## [EXCERPT]
Opinion of the European Economic and Social Committee on the "Proposal for a Directive of the European Parliament and of the Council on measures and procedures to ensure the enforcement of intellectual property rights"

(COM(2003) 46 final - 2003/0024 (COD))

(2004/C 32/02)

On 4 March 2003 the Council decided to consult the European Economic and Social Committee, under Article 95 of the Treaty establishing the European Community, on the above-mentioned proposal.

The Section for the Single Market, Production and Consumption, which was responsible for preparing the Committee's work on the subject, adopted its opinion on 7 October 2003. The rapporteur was Mr Retureau.

At its 403rd plenary session of 29 and 30 October 2003 (meeting of 29 October), the European Economic and Social Committee adopted the following opinion by 115 votes to one with four abstentions.

I. Presentation and summary

1. Objectives

1.1. Following a series of initial (and still incomplete) vertical texts, including current and draft legislation on industrial property (patents, Community trade mark, trade marks and designs, trade names - referred to henceforth as IP) and literary and artistic property (copyright and related rights, ad-hoc rights, resale rights, artists' and publishers' rights - referred to henceforth as LAP), the Commission is now presenting a horizontal project concerning civil proceedings and certain aspects of criminal procedures and sanctions for piracy and counterfeiting within the internal market.

2. Grounds

2.1. According to the proposal's explanatory memorandum, the provisions of Article 41 of the WTO TRIPS (Trade-Related Aspects of Intellectual Property Rights) Agreement to protect IP-LAP rights in international trade are insufficient; disparities between national laws in terms of procedures and sanctions also affect the single market by creating distortions in the field of civil and criminal legal means of combating piracy and counterfeiting.

## [Stored data]
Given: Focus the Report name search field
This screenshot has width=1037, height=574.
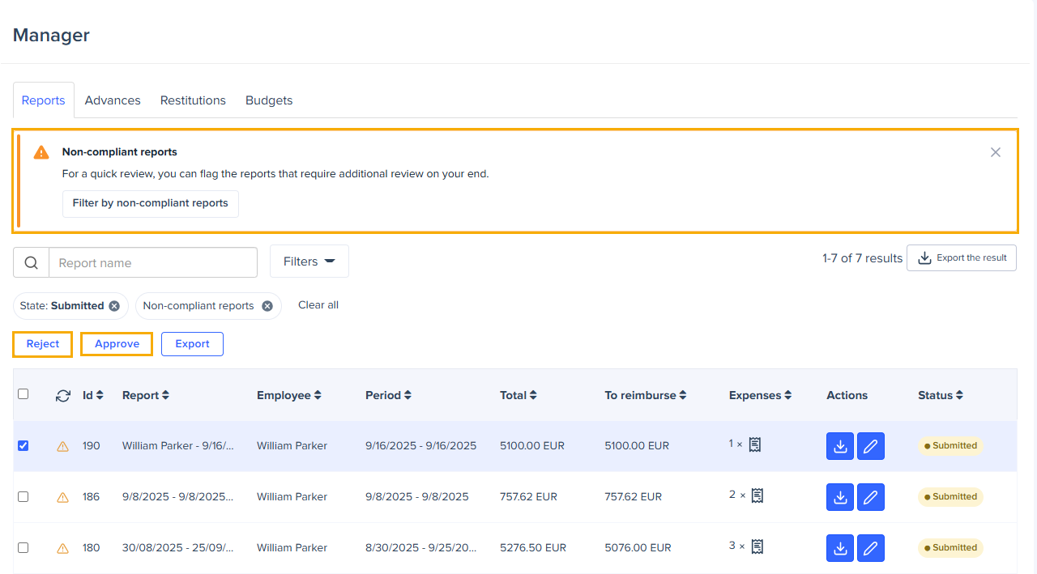Looking at the screenshot, I should (x=152, y=262).
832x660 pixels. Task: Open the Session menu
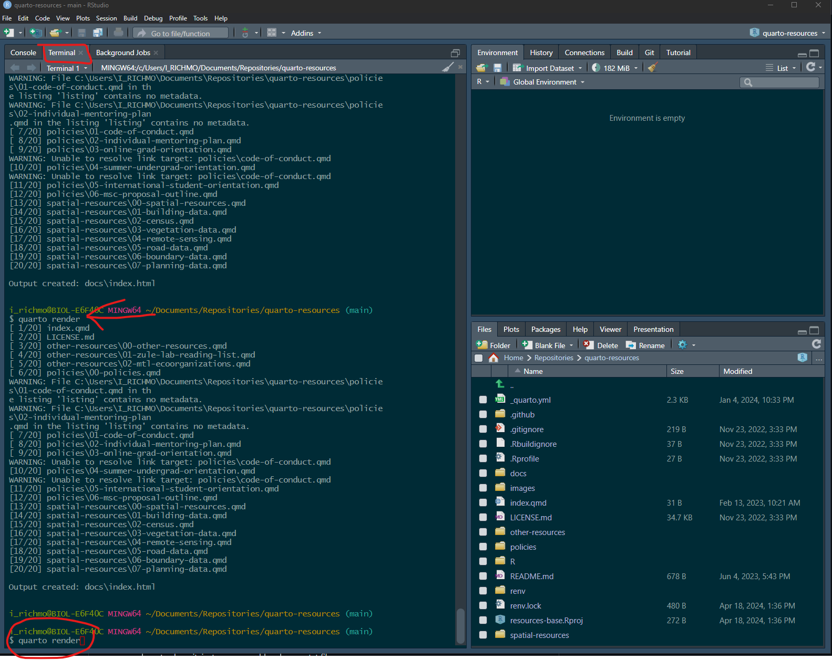click(106, 18)
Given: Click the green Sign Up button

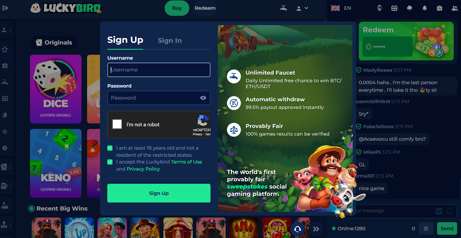Looking at the screenshot, I should point(159,193).
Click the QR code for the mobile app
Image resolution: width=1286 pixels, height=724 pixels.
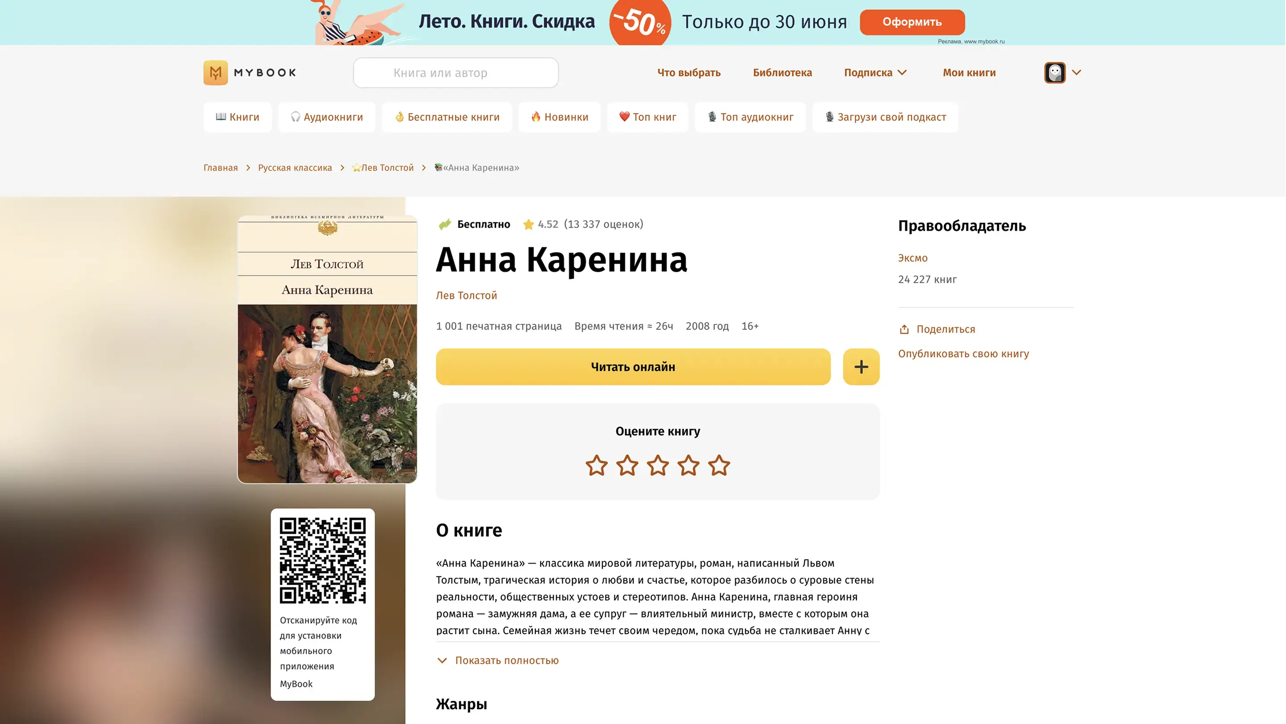pos(322,560)
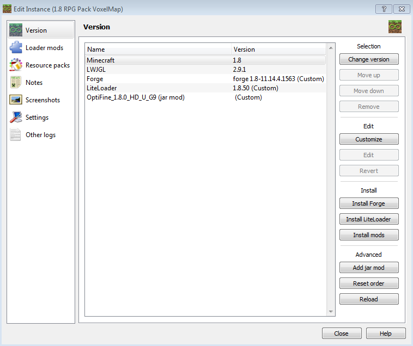Click the Notes page icon
Screen dimensions: 413x346
(x=16, y=83)
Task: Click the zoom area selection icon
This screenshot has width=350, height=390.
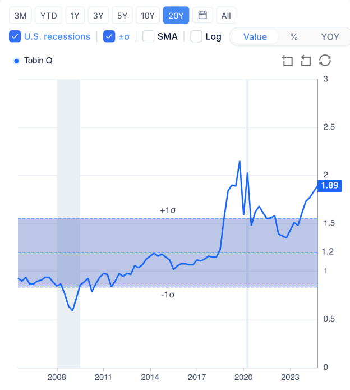Action: tap(288, 61)
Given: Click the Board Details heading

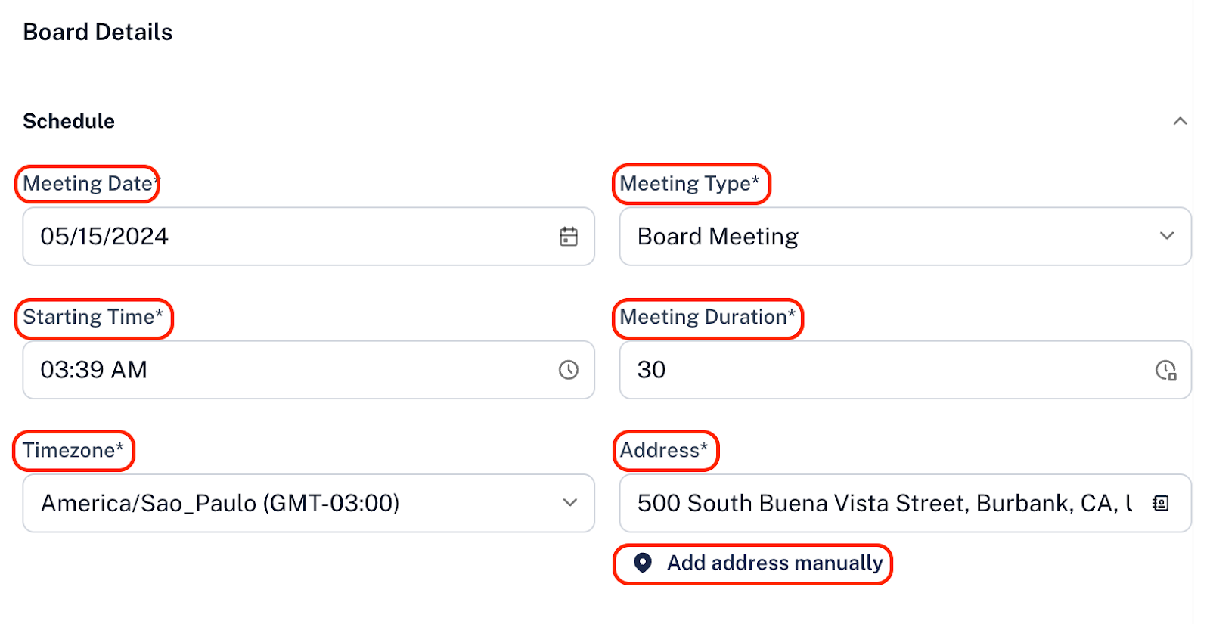Looking at the screenshot, I should (x=98, y=32).
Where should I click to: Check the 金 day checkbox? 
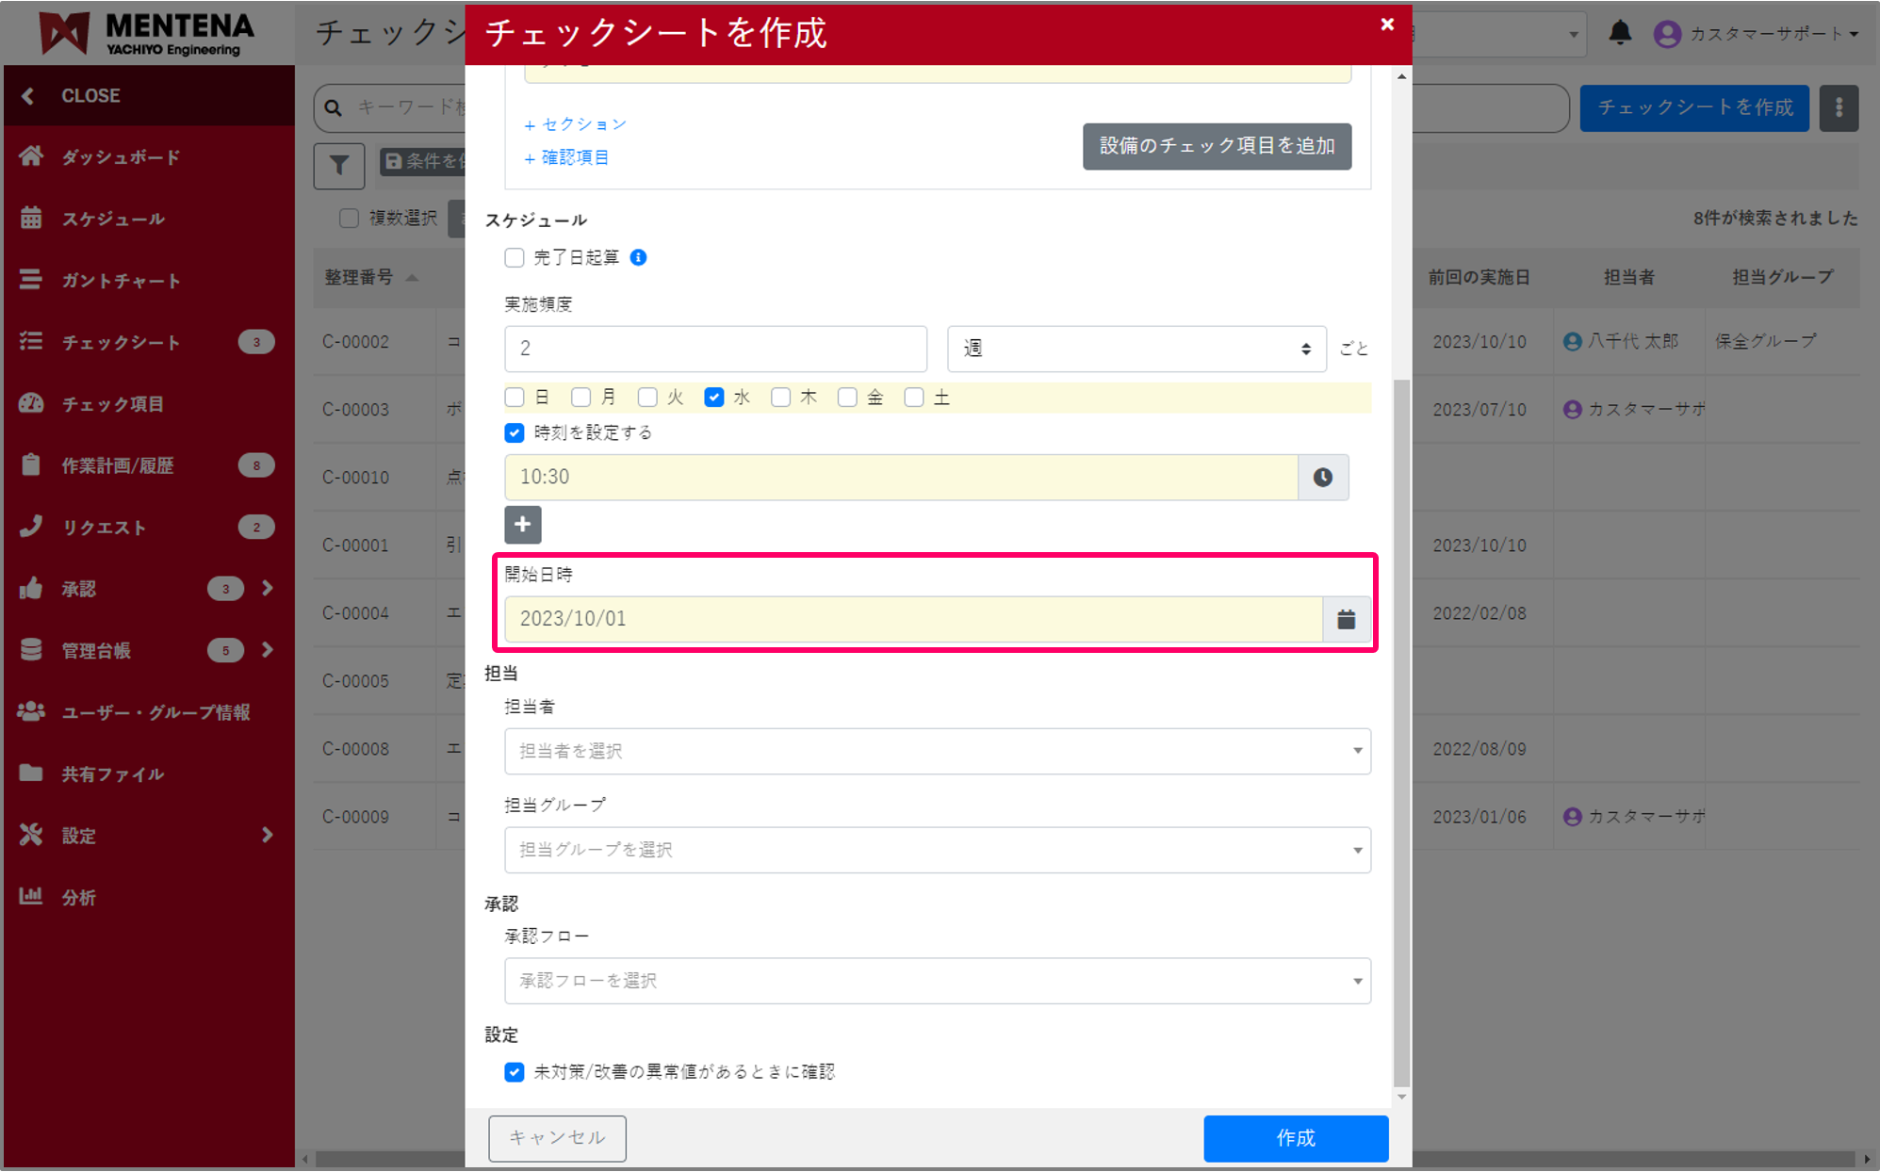point(847,397)
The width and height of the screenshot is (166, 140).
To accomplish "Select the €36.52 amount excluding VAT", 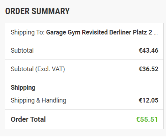I will [x=148, y=69].
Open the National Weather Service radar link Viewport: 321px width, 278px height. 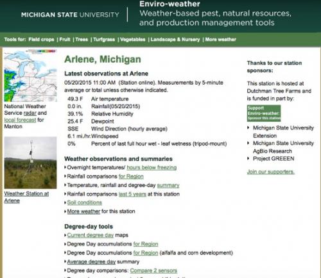(30, 113)
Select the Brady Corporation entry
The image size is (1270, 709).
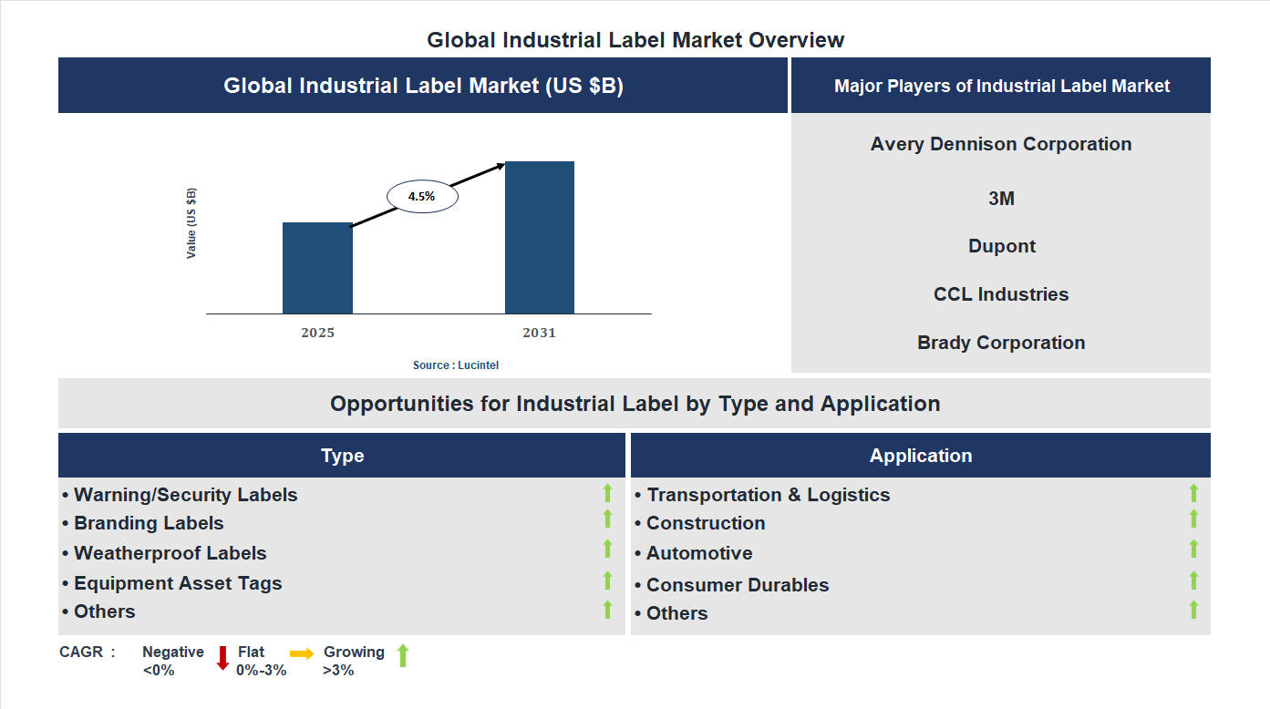pyautogui.click(x=1001, y=343)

## [WORK INSTRUCTIONS]
1. In two sentences, summarize the Committee opinion on enforcing intellectual property rights.
2. Carry on the Committee opinion on enforcing intellectual property rights from the point where it stops.

## [ANSWERS GIVEN]
1. At its plenary session of 29 and 30 October 2003, the European Economic and Social Committee adopted its opinion on the proposed directive on enforcing intellectual property rights by 115 votes to one with four abstentions, after the Council consulted it on 4 March 2003. The Commission's proposal is a horizontal project covering civil proceedings and certain aspects of criminal procedures and sanctions for piracy and counterfeiting within the internal market, justified by the insufficiency of Article 41 of the TRIPS Agreement and by disparities between national laws that distort the single market.

2.
2.1.1. Organised crime is moving into all these illegal activities on a dangerous scale. Moreover, the high-speed Internet network makes it easier to pirate software and other intellectual works, such as music. For these reasons, prosecution procedures, protection under civil law of the rights of IP-LAP right holders and certain criminal sanctions applicable to pirates and counterfeiters should be harmonised across the internal market.

3. Summary of the opinion

3.1. The Committee supports the objective pursued and endorses the principle of horizontal harmonisation of measures to combat piracy and counterfeiting, which is on the rise in both third countries and Member States, and is damaging to the legitimate interests of consumers, companies and individual authors; as Community law currently stands, the Committee considers the form of a horizontal directive, as proposed, to be appropriate. It would however make a number of comments and suggestions regarding the text referred to it for an opinion.

3.2. The Committee would like to see a draft directive which clearly proposes measures to protect bona fide consumers and, more generally, consumer education and information measures on IP-LAP rights, focusing especially on young people.

3.3. In the digital and Internet field, the EESC urges that no backing be given to measures, even in guideline form, which would affect the legitimate rights or privacy of consumers and users, would impose an excessive burden on internet-access providers, or could even drive those publishers who offer alternative solutions - especially open source software and formats (which can be freely used and reproduced) or private copying software and hardware - off the market.

3.4. IP-LAP rights, which confer exclusive rights upon holders, amount to temporary, legally constituted monopolies; they are only allowed for specified periods of time, and without prejudice to the greater public interest, are not unlimited and must not hamper the free dissemination and transfer of theoretical and scientific knowledge and technologies, such as those relating to Internet, on which a competitive knowledge-based economy depends - and which does not yet exist in Europe.

3.5. The above comments by the Committee are in keeping with the TRIPS objectives (Article 7) and their underlying principles (Article 8(2))(1): these should be included in the recitals of the directive, since the possible penalties cannot be entirely dissociated from substantive law, and possible abuses of IP-LAP rights by right holders must not be overlooked.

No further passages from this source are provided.